**Task directions:**
Find the word "scrollbar" below. Copy each line that has it.

**Source material:**
Start of Block
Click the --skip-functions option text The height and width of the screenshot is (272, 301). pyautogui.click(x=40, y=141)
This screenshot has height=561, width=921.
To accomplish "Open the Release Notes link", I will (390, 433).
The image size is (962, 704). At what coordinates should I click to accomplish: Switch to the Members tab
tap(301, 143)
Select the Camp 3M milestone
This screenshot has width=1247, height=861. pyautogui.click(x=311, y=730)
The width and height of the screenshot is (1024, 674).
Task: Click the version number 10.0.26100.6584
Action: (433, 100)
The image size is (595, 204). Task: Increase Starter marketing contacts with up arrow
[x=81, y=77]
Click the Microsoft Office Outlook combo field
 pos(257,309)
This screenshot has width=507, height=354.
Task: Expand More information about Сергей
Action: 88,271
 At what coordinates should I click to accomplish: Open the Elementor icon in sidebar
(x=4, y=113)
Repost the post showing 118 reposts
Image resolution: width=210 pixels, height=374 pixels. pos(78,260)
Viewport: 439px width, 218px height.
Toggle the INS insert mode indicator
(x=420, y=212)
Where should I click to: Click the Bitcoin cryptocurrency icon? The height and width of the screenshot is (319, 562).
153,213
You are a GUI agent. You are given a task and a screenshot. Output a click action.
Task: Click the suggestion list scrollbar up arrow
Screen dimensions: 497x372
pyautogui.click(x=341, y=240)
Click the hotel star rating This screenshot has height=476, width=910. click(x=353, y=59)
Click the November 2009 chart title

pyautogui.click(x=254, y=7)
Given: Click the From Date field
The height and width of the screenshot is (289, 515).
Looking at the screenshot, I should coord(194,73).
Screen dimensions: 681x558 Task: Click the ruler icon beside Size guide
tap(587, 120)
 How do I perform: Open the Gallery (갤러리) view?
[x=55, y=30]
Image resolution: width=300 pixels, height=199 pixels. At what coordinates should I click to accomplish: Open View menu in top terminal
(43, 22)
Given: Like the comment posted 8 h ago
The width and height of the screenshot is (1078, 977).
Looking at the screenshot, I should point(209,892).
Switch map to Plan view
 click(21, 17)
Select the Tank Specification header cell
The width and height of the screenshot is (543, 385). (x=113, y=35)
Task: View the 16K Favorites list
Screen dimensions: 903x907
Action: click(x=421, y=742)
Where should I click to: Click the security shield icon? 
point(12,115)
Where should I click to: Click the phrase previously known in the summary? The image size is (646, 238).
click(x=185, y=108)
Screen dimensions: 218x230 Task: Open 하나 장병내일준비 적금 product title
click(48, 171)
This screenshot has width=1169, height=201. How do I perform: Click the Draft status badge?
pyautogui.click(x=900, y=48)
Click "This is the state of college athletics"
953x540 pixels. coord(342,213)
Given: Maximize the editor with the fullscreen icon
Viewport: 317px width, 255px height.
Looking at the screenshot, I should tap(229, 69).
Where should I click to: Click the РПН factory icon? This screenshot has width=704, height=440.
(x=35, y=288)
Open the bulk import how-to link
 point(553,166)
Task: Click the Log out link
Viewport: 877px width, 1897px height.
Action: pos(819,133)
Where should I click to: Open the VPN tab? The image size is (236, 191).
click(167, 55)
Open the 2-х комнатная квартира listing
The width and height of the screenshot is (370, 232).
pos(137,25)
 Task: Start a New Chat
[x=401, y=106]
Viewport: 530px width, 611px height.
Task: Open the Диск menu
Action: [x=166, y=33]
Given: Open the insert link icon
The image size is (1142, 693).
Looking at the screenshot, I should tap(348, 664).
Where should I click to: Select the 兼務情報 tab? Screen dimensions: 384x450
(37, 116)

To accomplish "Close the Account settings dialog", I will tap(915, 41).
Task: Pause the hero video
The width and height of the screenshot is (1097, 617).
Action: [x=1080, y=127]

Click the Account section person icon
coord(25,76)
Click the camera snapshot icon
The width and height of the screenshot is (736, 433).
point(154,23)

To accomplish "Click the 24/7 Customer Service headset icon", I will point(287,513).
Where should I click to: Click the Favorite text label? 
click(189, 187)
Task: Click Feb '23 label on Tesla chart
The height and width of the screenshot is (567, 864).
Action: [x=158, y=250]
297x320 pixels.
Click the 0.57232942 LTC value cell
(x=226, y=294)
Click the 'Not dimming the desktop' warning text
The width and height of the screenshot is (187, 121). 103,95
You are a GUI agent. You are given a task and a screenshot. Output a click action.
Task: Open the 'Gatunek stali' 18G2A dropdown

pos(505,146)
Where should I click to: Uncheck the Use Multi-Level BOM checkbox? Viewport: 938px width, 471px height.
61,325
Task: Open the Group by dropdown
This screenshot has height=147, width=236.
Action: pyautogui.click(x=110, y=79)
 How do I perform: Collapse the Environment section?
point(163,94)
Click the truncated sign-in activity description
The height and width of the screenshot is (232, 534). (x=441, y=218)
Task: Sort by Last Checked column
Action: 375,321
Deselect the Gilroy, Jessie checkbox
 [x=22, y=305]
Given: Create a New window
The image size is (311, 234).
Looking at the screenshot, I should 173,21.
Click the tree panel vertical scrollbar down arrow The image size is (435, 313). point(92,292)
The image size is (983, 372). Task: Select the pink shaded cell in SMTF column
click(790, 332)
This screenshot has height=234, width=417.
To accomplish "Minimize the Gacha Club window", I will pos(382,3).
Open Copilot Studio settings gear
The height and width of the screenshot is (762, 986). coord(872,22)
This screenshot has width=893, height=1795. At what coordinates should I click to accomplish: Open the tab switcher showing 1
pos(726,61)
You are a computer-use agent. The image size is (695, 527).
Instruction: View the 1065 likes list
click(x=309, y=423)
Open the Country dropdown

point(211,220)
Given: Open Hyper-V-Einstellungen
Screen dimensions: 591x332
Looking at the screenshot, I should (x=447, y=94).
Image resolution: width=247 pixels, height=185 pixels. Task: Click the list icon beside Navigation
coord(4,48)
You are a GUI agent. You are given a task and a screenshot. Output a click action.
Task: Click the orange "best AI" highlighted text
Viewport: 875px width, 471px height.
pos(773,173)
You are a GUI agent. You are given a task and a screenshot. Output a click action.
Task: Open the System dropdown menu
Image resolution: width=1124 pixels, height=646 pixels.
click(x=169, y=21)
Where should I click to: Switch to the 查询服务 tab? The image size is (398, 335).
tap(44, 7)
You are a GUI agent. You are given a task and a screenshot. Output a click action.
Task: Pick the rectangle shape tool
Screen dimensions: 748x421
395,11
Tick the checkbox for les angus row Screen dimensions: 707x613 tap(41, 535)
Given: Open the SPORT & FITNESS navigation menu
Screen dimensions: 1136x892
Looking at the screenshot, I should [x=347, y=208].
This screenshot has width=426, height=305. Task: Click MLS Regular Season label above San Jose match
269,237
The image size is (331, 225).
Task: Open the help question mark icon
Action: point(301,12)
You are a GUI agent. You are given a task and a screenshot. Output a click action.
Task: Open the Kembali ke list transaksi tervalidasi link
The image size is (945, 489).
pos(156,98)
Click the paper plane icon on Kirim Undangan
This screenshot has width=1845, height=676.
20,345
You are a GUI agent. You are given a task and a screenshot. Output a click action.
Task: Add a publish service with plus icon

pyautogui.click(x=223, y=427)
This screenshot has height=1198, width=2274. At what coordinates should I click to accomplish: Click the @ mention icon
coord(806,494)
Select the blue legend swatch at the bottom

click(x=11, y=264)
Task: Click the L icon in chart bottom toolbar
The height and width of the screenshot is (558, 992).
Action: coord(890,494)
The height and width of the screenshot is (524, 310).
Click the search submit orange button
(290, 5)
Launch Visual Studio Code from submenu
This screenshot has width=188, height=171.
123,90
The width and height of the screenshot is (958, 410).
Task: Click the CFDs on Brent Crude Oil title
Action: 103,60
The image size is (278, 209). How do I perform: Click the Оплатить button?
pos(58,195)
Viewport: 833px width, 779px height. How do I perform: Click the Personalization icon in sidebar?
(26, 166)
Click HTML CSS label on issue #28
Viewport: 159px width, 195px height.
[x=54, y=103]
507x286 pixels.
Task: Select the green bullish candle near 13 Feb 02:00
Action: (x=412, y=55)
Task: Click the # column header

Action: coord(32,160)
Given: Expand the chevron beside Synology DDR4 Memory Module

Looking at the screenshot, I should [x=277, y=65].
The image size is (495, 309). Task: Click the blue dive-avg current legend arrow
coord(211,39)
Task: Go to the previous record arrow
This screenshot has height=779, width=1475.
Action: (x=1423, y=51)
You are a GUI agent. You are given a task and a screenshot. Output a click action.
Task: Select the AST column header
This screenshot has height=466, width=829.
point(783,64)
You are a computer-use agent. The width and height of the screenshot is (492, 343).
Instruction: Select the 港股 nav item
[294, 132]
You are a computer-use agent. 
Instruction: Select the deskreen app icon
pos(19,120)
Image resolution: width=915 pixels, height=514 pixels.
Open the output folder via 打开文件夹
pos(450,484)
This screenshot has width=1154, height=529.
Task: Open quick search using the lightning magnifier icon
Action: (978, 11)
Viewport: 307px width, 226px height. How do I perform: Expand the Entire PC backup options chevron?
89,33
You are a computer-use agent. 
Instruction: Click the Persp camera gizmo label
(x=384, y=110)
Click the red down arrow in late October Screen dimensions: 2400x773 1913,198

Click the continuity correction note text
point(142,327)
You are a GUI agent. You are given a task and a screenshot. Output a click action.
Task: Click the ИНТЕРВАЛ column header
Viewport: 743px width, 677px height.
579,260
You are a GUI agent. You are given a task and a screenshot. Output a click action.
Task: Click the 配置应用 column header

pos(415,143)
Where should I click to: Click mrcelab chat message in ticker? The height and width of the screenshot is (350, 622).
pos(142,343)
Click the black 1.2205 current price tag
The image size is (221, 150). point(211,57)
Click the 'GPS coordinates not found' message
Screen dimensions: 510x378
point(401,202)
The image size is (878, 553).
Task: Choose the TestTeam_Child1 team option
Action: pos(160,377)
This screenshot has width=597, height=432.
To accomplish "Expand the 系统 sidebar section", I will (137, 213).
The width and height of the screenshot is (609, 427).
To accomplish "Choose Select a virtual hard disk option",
End of Block
**Task response:**
Task: Click the suggestion list scrollbar up arrow
Click the tree panel vertical scrollbar down arrow The image size is (435, 313). point(92,292)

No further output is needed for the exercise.